Many cultures do not and have not placed such emphasis on ownership, especially individual ownership, and whatever is owned may be owned by families, tribes, or communities. When European immigrant colonizers were paying various tribes for land rights in the early days of this country, it was not uncommon for the deal to be seen as ridiculous by the Native participants and onlookers, because no one could own land; it owned itself, as anyone could see.
- Communication comes in many forms, most of them nonverbal. We communicate through posture, eye contact, costuming, hair styling, gestures, things left unsaid, approach, and how we carry ourselves and hold ourselves. How we introduce ourselves is a very culturally informed form of communication: if you were from many Native American tribes, you would give your tribe/tribes, clans, and family or parents before giving your name, while white culture says give your individual name first, family name second, and relevant group affiliations last (“Hi, I’m Bob Smith from Accounting”).
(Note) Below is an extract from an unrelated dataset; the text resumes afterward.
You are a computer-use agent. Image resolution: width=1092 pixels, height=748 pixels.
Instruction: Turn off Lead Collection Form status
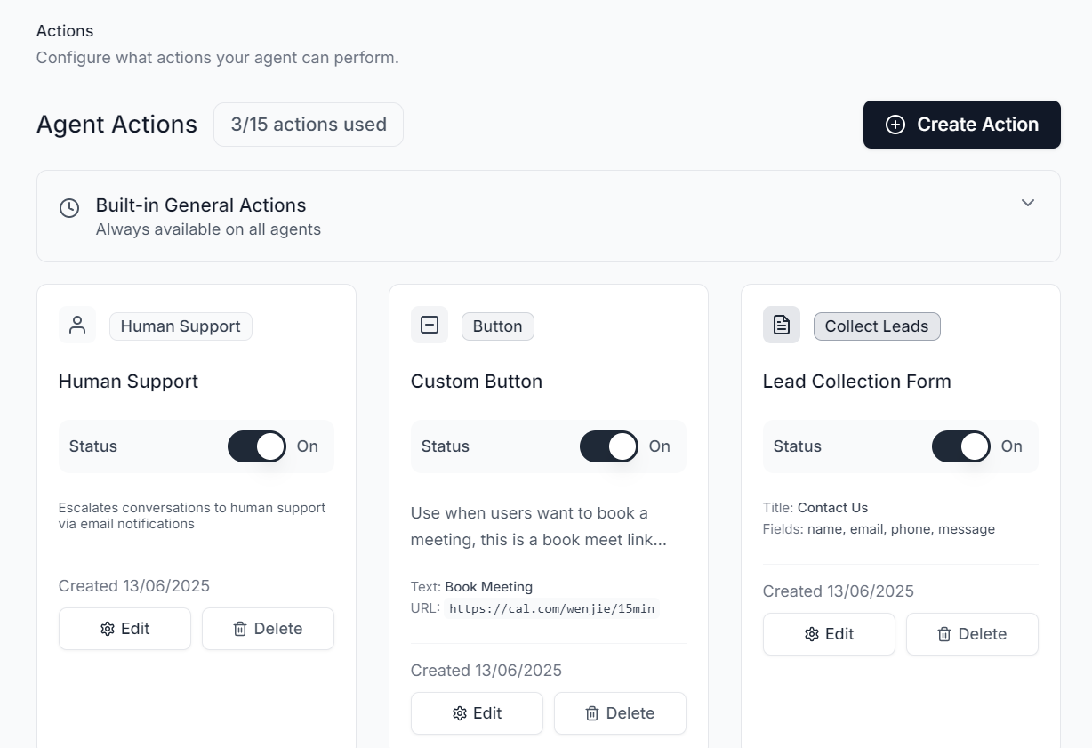tap(961, 446)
White culture also emphasizes “respectability”, as understood through a Western European lens. You are supposed to “look respectable” by white standards to engage in any activities outside of your family and immediate social group, such as attending school, competing in sports, getting hired and working, interacting with the justice system or other government agencies and functions, and that very much includes dressing according to white standards of respectability and styling your hair by the same standards, which has burdened and excluded Black people especially consistently by finding dreadlocks, braids, twists, poofs, and other natural hair styles unacceptable. Applicants assumed to be Black based on their names get half as many callbacks on their identical resumes as those assumed to be white, and I’m sad to say that represents significant improvement.
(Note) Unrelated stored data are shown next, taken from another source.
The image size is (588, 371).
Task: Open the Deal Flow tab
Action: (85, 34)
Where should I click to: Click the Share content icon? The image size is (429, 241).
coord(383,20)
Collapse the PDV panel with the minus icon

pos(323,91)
Even when resisting, protesting, or educating about the many forms of white supremacy, white Americans (and sometimes others who have internalized white cultural expectations) often try to impose expectations of respectability according to white standards: don’t be the “angry Black” person or you won’t get heard, don’t mention white people or whiteness or white privilege or white supremacy if you don’t want to alienate those who aren’t already on your side, don’t inconvenience white people or make them uncomfortable or you’ll lose them before you start because their comfort and convenience are more important than your safety, ability to support yourself or your family, or even your freedom.
People like Ben Shapiro and Donald Trump, Jr., who got so outraged by this graphic operate from a place where the status quo can’t be challenged and everything and everyone that operates outside of their comfortable paradigm is threatening. Don’t be like that. Be inquisitive about what is outside your knowledge and experience. Fall into some internet rabbit holes learning about different cultures, history you’re not already familiar with, ideas you find provocative, perspectives different from your own. When you find people talking about things that make you uncomfortable, unless they involve hurting the vulnerable, sit and listen and reflect on what you hear, without inserting yourself needlessly and certainly without centering yourself, your ignorance, or your discomfort. When you find people willing to educate you, be gracious about the gift they are giving you, even (especially) when it makes you uncomfortable. How much bigger and richer our worlds become when we let difference in!